Trials and Tribulations

I had a horse on which I used to go riding on Friday evenings and return the next night. The horse was a small wiry animal, like the horses we breed in our mountains in the west. It was very sure-footed and wore peculiar iron shoes with a hole in the sole. This horse used to run instead of gallop; ran like a dog runs, and the way it kept itself from stumbling or falling while going over the loose stones of the dried river beds which are used as paths, is amazing. We used to ride up the side of the steep mountains and down deep ravines and the declivities of the hills until we reached the plain at the head of the Gulf. We would arrive there about nine o'clock in the evening at a true Turkish Inn.

The Inn was made of mud walls and straw on a wooden framework with a back door way at one end which led into a large room with a central aisle.

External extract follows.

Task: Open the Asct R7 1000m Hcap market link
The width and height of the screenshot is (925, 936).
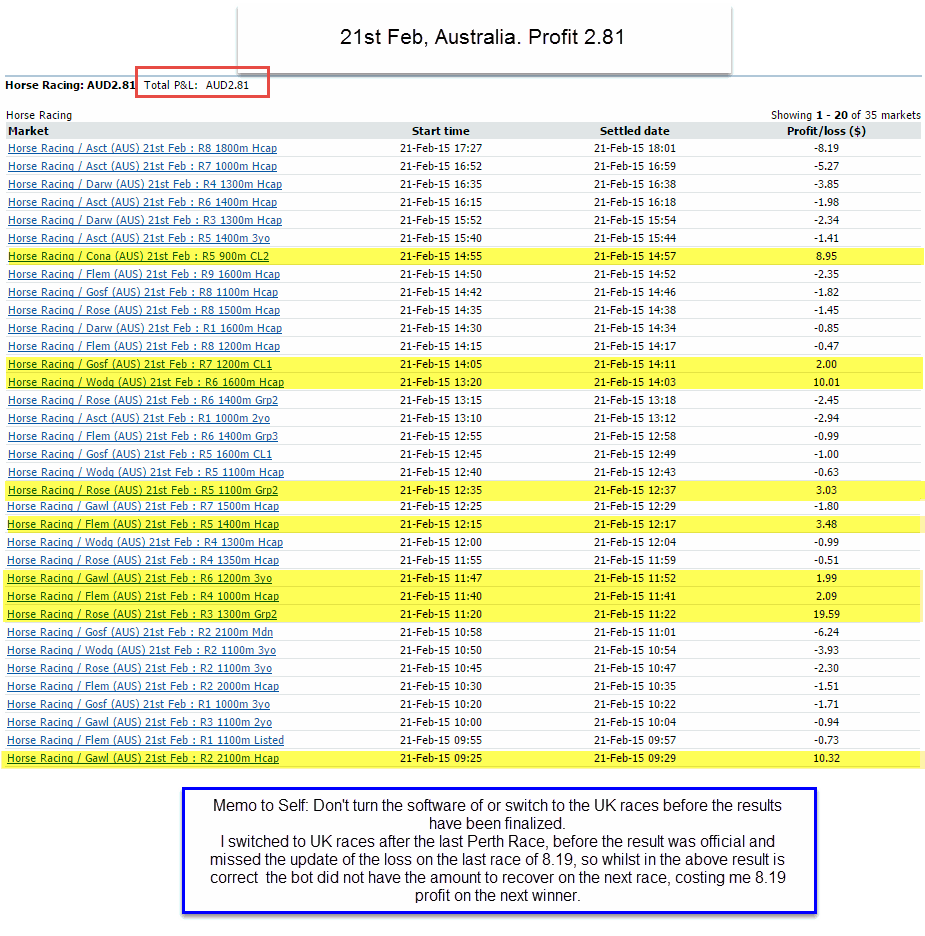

The room had an earthen floor which extended to the door way from the opposite end of the room. Individual ojaks (fire pots) were given to each traveller. On each side of this aisle, which was from six to eight feet wide, was a wooden platform which extended to the side walls about two feet above the floor of the aisle. This constituted the Inn. The horses were stabled at one corner of the same hall, close to the doorway on either side and the warmth of the animals helped furnish the necessary heat on cold nights.

Each traveler brings with him his own bedding and I was always accoutered with a blanket. The innkeeper rents to each traveler a portion of the platform. If the traveler is lucky he will have a section up close to the horses and fireplace and his saddle bags and blankets on the portion which has been rented to him. For the ojaks we would be furnished live coals from the recess of the fireplace.In this way the traveler could cook his own meals. Charcoal kept burning in the big open fireplace. I used to carry with me rubber pads to put over my ears because the night sounds which consisted for the most part the deep snorts and snores of my fellow travelers were very disquieting. I also carried with me constantly a bottle of menthol, with which I would annoint my hands, face, neck, ankles, etc. before retiring. Even this was not sufficient at times to keep one from being molested by the night insects. One might be fortunate enough to have nothing more than fleas bother him, but huge bed bugs were ordinarily very much in order.